To address these concerns, Morocco amended the CFC tax framework, notably through a decree-law adopted on 1 October 2020 that also broadened the range of activities eligible for CFC status. The reform introduced a uniform 15% rate for companies establishing themselves after 2020, while preserving the five-year exemption; the older, more favourable 8.75% regime remained available for two more years to firms already installed. Despite the reform's entry into force, Morocco remained on the EU grey list as of October 2020, since the OECD had not yet reviewed the changes: its relevant committee had not convened since February 2020 because of disruptions linked to the COVID-19 pandemic, pushing any reassessment to the following update in February 2021.

The loss of the original tax advantage, combined with the reputational effect of the grey-listing, weighed on CFC's momentum: new company registrations slowed to roughly twenty in 2020, down from forty in 2019, and CFC fell seven places in the Global Financial Centres Index to 53rd worldwide by September 2020. CFC's director general attributed part of this slowdown to the exogenous shock of the pandemic, set a target of recruiting forty to fifty new companies in 2021, and acknowledged that the initial goal of 500 member companies by 2025 was unlikely to be met.

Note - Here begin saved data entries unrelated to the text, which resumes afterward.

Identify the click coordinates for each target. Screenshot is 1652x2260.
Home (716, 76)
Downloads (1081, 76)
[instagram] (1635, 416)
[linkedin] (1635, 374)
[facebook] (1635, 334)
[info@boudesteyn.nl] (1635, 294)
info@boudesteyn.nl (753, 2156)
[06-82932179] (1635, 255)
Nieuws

In February 2021, EU member states formally withdrew Morocco from the grey list (Annex II) following a positive OECD assessment of the CFC reform, alongside corrections to two other preferential regimes — those covering export free zones and exporting companies — introduced through the 2020 Finance Law. By 2022, CFC had continued to expand despite the episode, having attracted more than 200 companies since its launch and maintaining, for five consecutive years, its position as Africa's leading financial centre ahead of Cape Town and Johannesburg in the GFCI rankings.